A study published recently in Proceedings of the National Academy of Sciences (PNAS) adds more weight to an already large body of evidence pointing to sleep deprivation playing a role in Alzheimer’s disease pathology. The study showed that one night of sleep deprivation—just one night!—increased levels of beta-amyloid in brain regions that are typically affected in Alzheimer’s. However, there’s a lot of controversy surrounding beta-amyloid, so this study might not be as alarming as it seems on the surface. Let’s dig a little deeper and explore the relationship between sleep, sleep deprivation or broken sleep, and Alzheimer’s disease (AD).

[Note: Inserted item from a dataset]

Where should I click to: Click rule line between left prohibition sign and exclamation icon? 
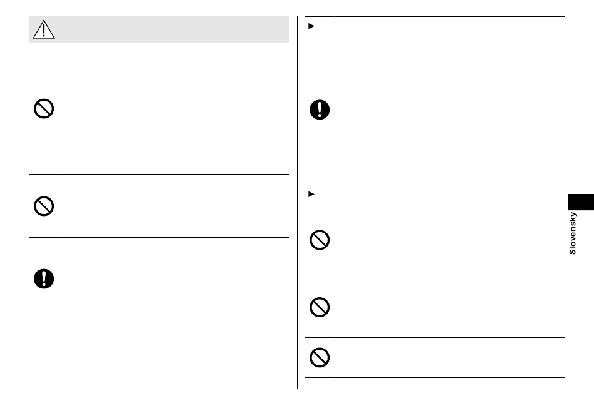point(159,238)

Researchers have long acknowledged an association between altered circadian rhythms and AD. It’s well known that individuals with AD have trouble sleeping and telling time, but it also seems that disrupted circadian rhythms and long-term sleep debt may contribute to the development of the condition. So, it’s a bit of a chicken-and-egg question: one might come first, but it’s more likely that they’re somewhat intertwined, feeding into each other in a vicious circle.
It’s increasingly recognized that Alzheimer’s disease may stem in part from insulin resistance and reduced glucose metabolism in the brain. Insulin resistance is an independent risk factor for AD, beyond family history and genetic susceptibility. With this in mind—that AD is a metabolic problem—it makes sense that sleep deprivation and/or broken sleep could contribute to the disease process. Sleep deprivation is known to impair glucose tolerance and reduce insulin sensitivity, and as a result, ultimately may increase risk for obesity and type 2 diabetes. If lack of sleep contributes to insulin resistance, and insulin resistance contributes to AD, then we have Colonel Mustard in the conservatory with a rope: lack of sleep may contribute to AD.

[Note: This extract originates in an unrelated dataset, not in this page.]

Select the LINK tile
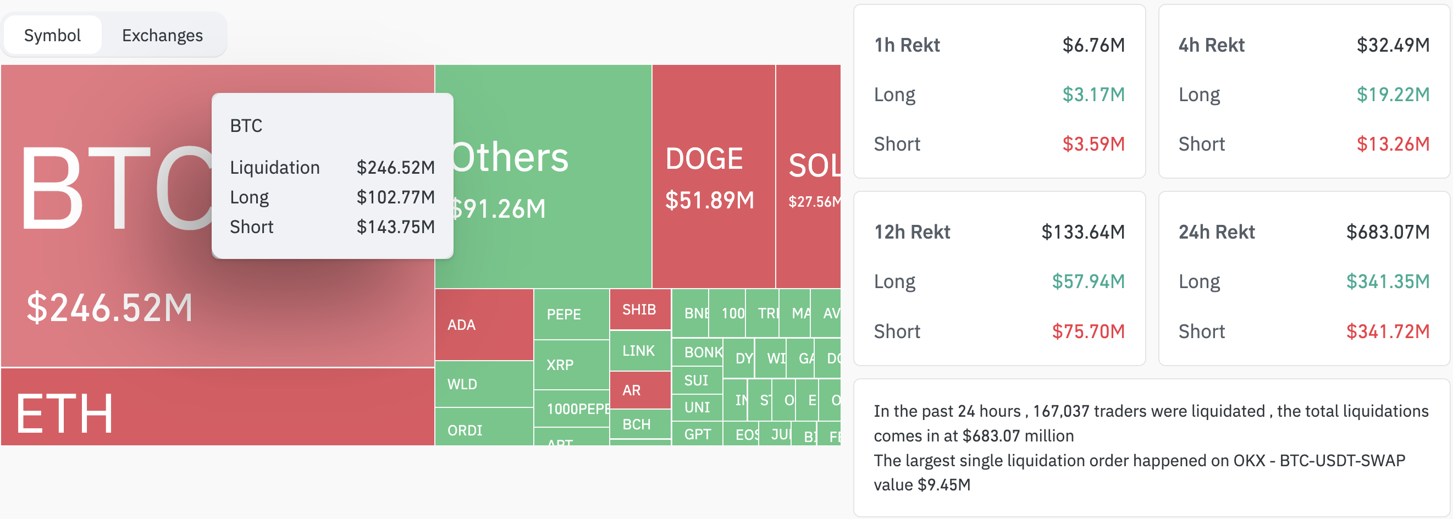The image size is (1453, 519). coord(640,351)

Regarding the increase in beta-amyloid shown in the PNAS study, this isn’t exactly news. Beta-amyloid has a diurnal clearance pattern: levels rise during wakefulness and fall during sleep. This fact alone, which has been known for at least a few years, should have led researchers to know that sleep deprivation, even for only one night, would result in elevated levels of amyloid the following day. Amyloid and other metabolic wastes are more effectively cleared from the brain during sleep.
If lack of sleep increases amyloid, and amyloid is believed to be a major cause of or contributing factor to AD, then this is a slam dunk: poor sleep quality or quantity is a risk factor for AD. But the uncomfortable truth is, a growing body of research is turning the amyloid hypothesis on its head, raising questions about whether amyloid proteins are a cause of the disease, or whether they might actually be a protective factor, secreted in response to neuronal injury.

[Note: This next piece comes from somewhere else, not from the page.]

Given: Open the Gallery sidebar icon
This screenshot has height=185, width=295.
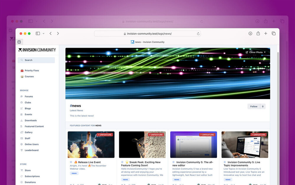Looking at the screenshot, I should click(22, 132).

It’s undeniable at this point that multiple drugs developed to reduce secretion of amyloid proteins and the formation of infamous “amyloid plaques” have been failures: they do reduce the formation of amyloid, but this reduction has no favorable impact on disease progression. Lower levels of amyloid do nothing to stop Alzheimer’s from getting worse. Moreover, plenty of people afflicted with AD do not have significant plaque burden, and people who die from other causes, with no AD signs or symptoms, have been found to have abundant plaque burden. So we can’t assume that just because lack of sleep increases amyloid levels, that this also increases risk for AD. It’s possible, yes, but owing to the increasing controversy surrounding the true role of amyloid in this disease, there’s likely some other mechanism at work behind the association of altered circadian rhythms, poor sleep, and Alzheimer’s, and it may be related to insulin sensitivity and reduced cerebral glucose metabolism.